== Data for the task ==
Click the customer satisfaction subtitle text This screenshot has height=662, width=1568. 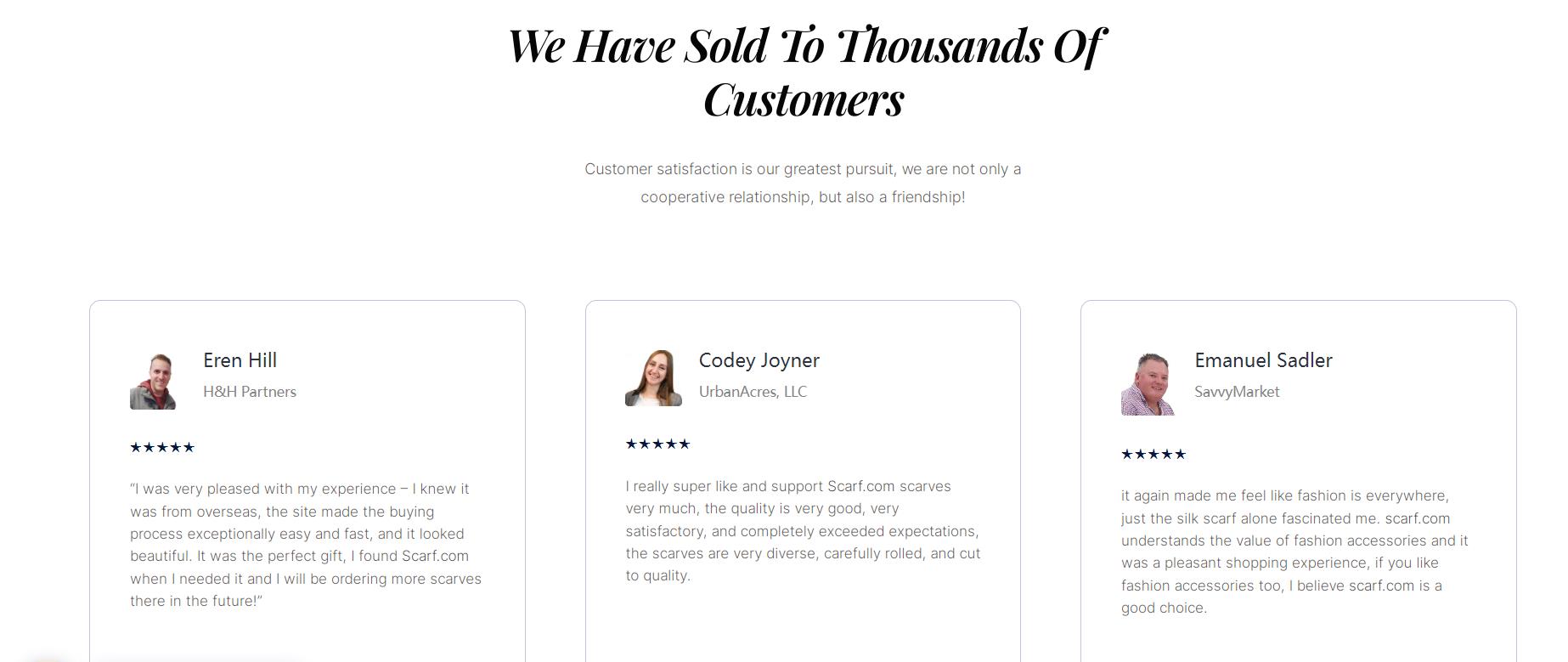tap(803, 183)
===
== Data for the task ==
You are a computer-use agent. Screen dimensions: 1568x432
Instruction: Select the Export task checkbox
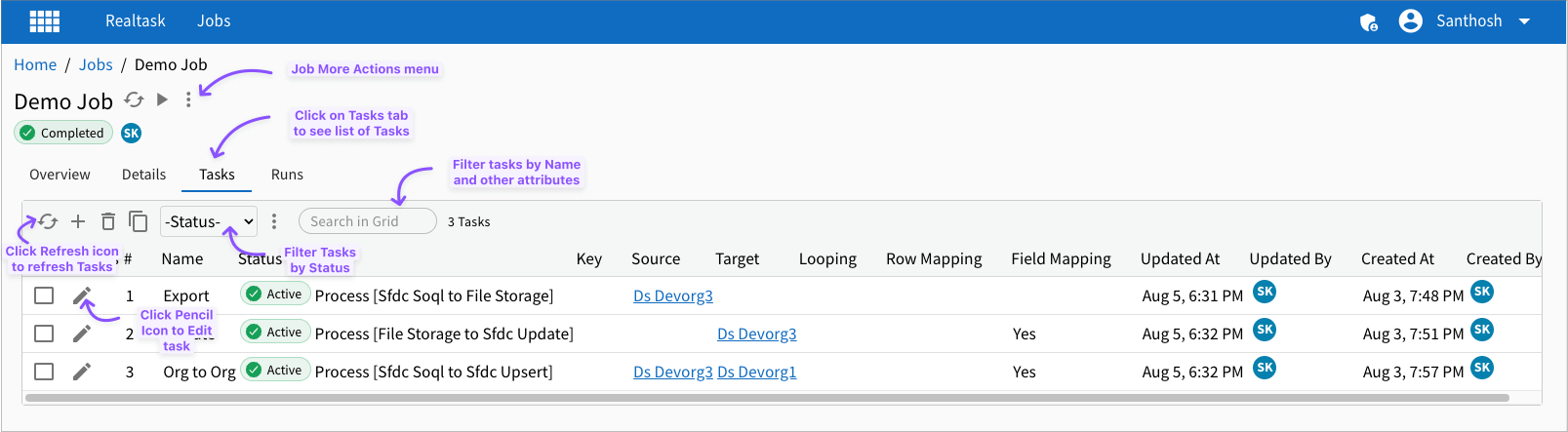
===
== Data for the task ==
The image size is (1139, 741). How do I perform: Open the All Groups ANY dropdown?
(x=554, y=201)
===
### Task instructions
Only the lines above from the line with "You are a computer-use" to the line with "Instruction: Select the Export task checkbox", those two lines included, should be reproduced exactly.

### Exercise solution
You are a computer-use agent. Screen dimensions: 1568x432
Instruction: Select the Export task checkbox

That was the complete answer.